» **Task to carry out**
In the data below, find the line with "Task: Select the 平衡 step cell" and output it along with every later line, exactly, but not the pictures.

» **Data to examine**
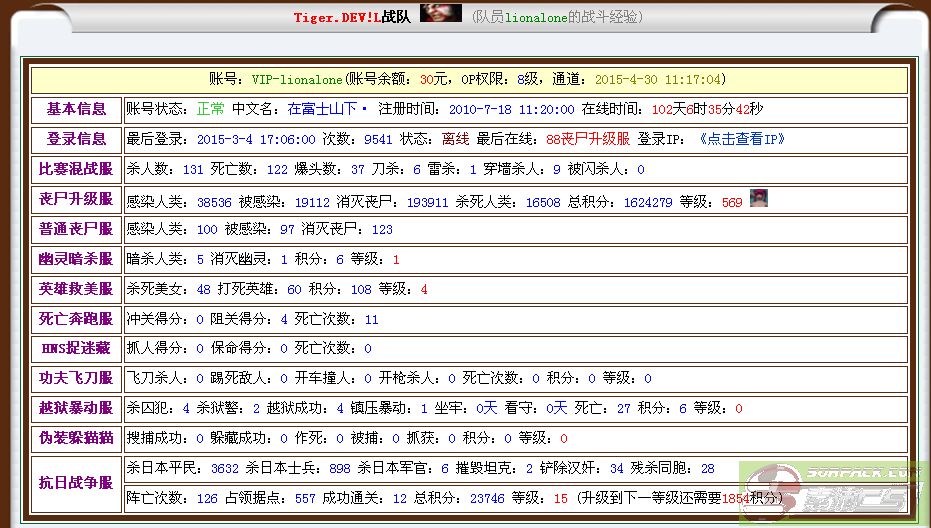Select the 越狱暴动服 category label
Viewport: 931px width, 528px height.
tap(76, 409)

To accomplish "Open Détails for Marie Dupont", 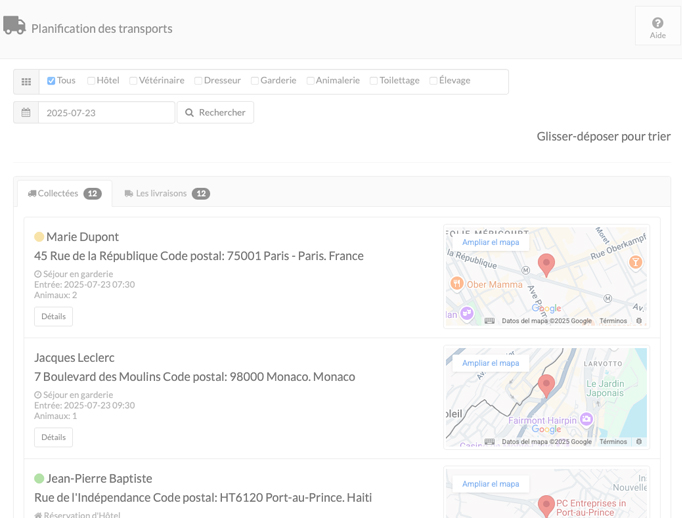I will point(53,317).
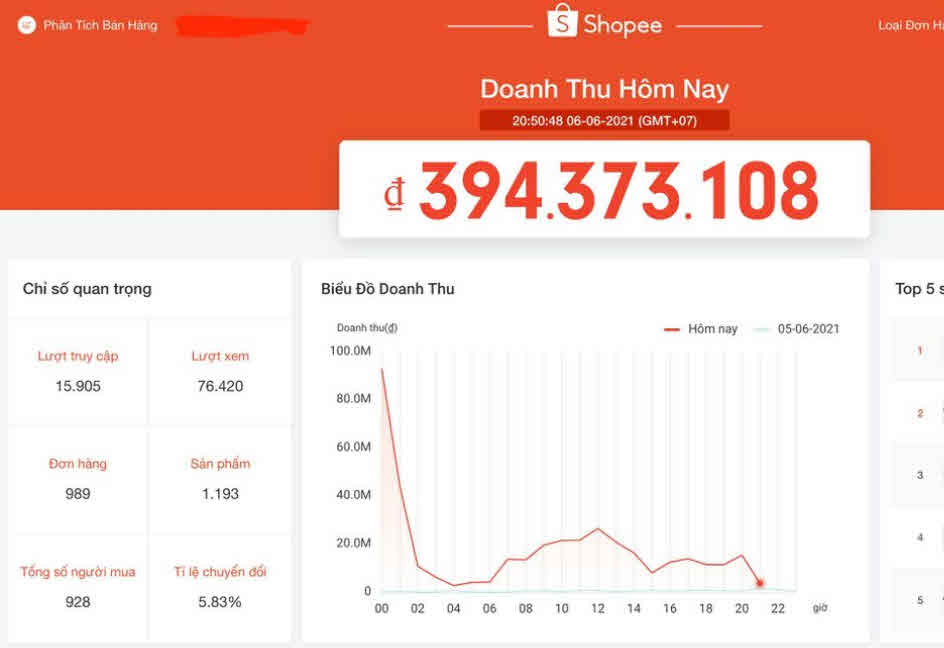Click the 394.373.108 revenue total
Image resolution: width=944 pixels, height=648 pixels.
click(618, 191)
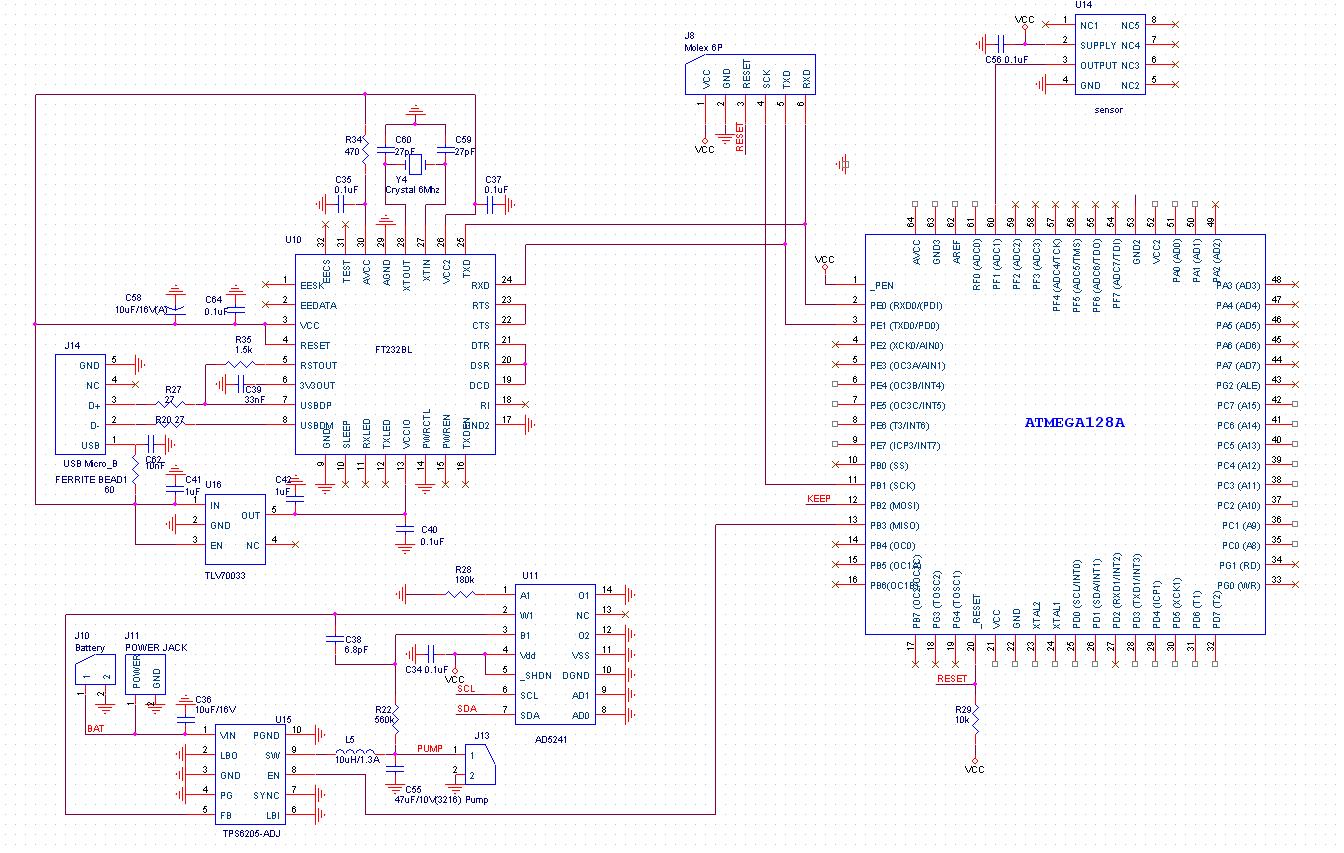
Task: Click the ATMEGA128A chip label
Action: click(1074, 422)
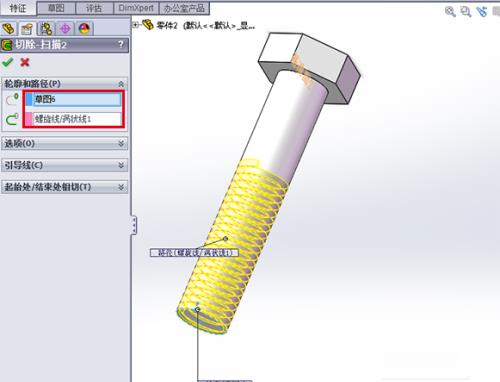Confirm the cut-sweep with the green checkmark
Image resolution: width=500 pixels, height=382 pixels.
pyautogui.click(x=7, y=62)
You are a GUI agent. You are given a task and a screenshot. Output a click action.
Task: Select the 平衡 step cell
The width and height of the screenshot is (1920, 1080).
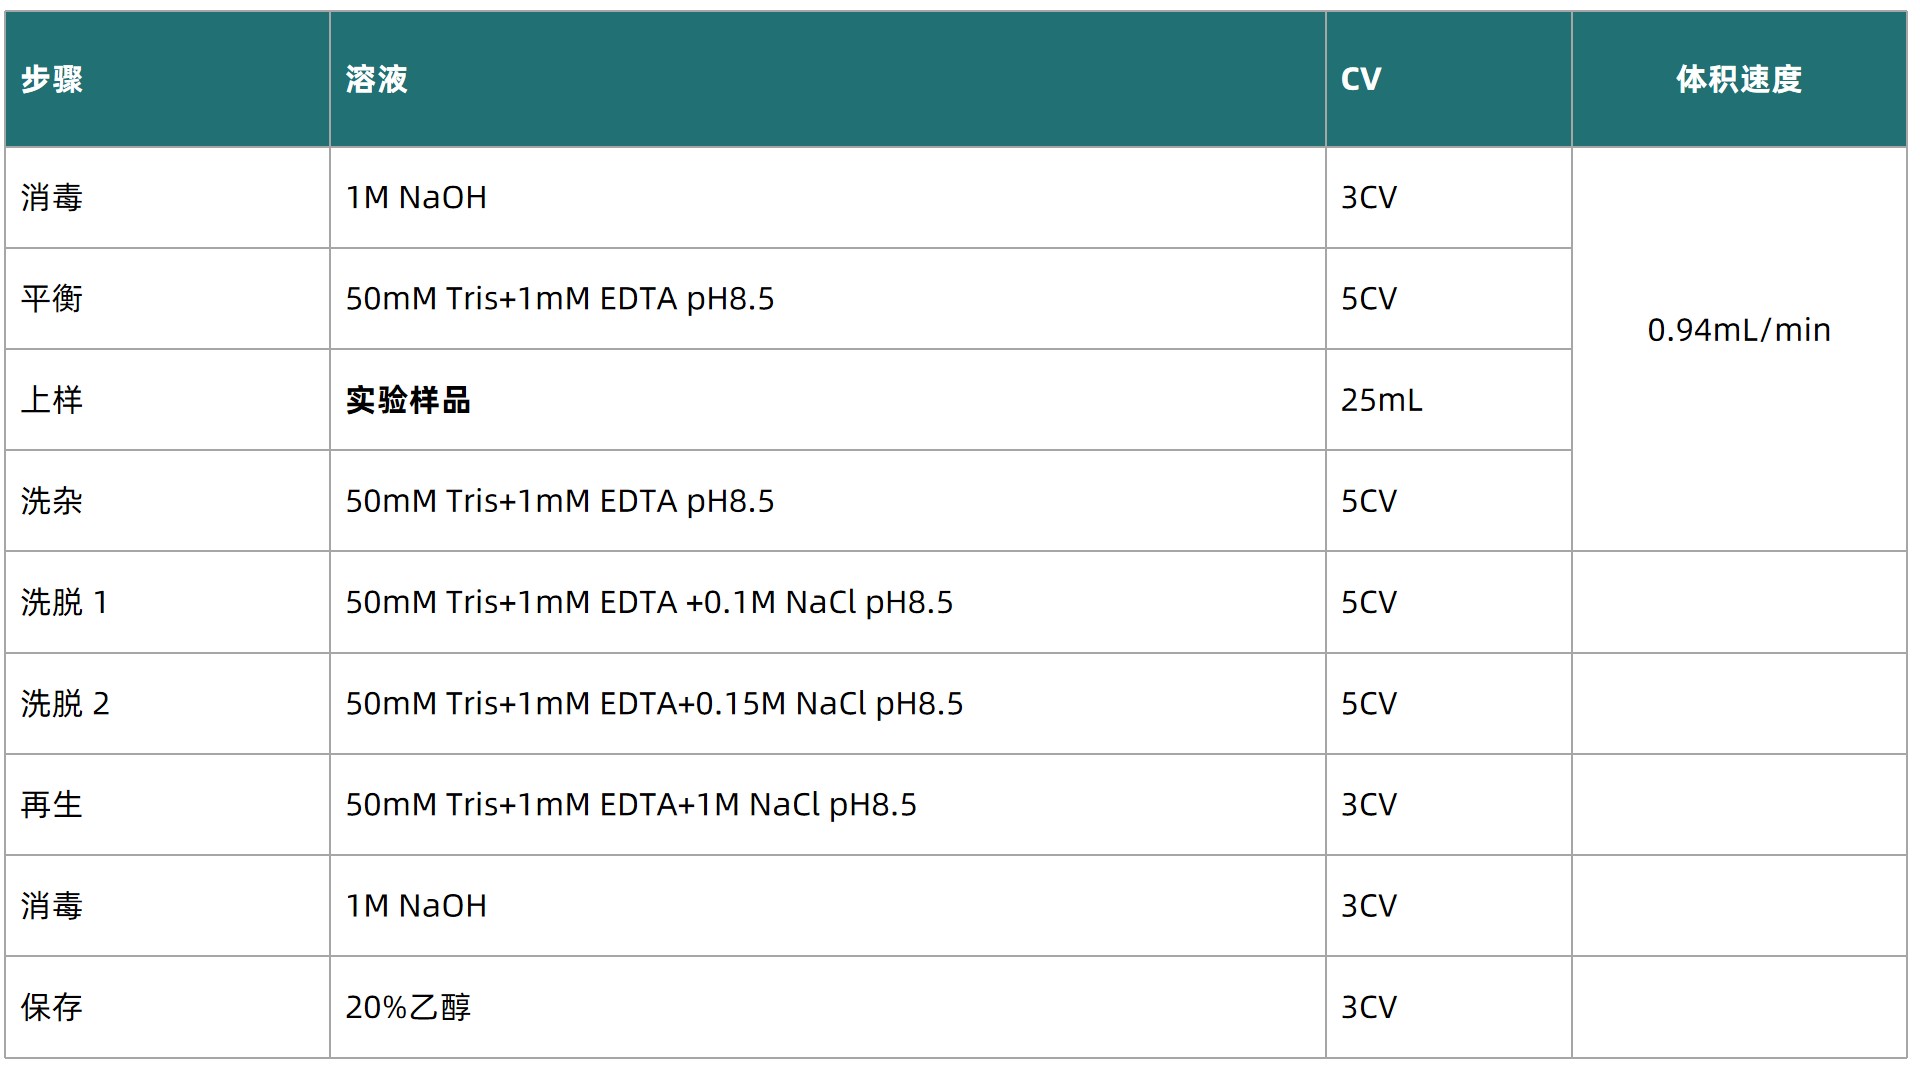click(x=52, y=298)
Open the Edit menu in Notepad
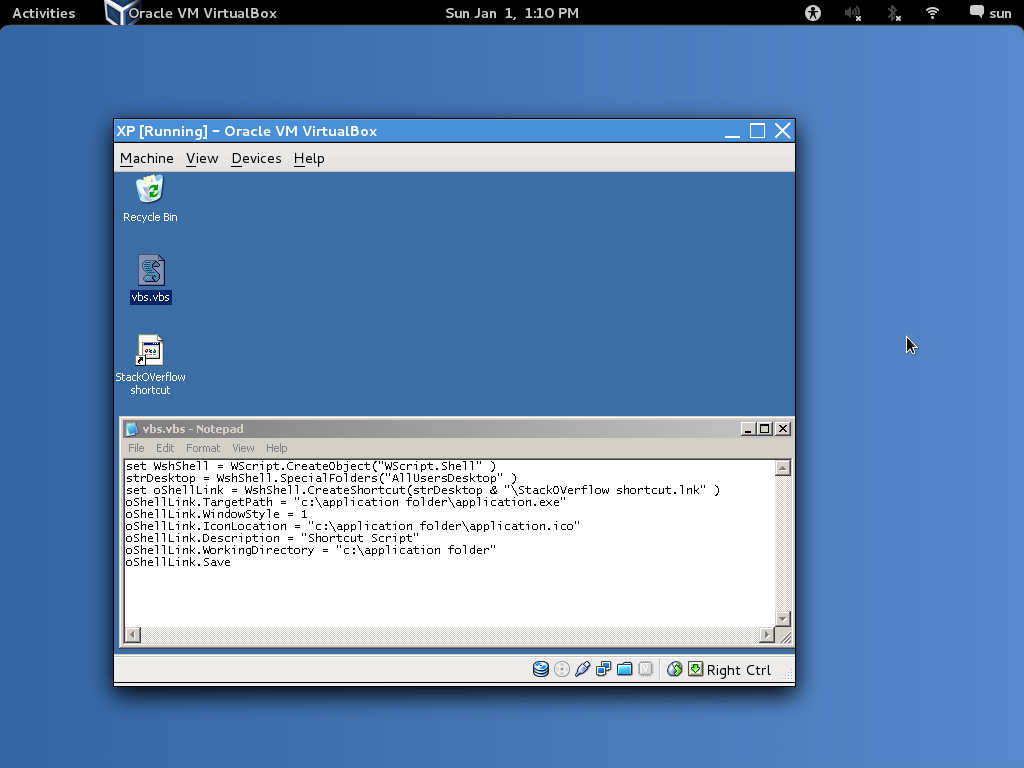Viewport: 1024px width, 768px height. [164, 448]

» **Output of the exercise**
Task: Select the 平衡 step cell
The width and height of the screenshot is (1920, 1080).
click(x=52, y=298)
Open the Edit menu in Notepad
Viewport: 1024px width, 768px height. [164, 448]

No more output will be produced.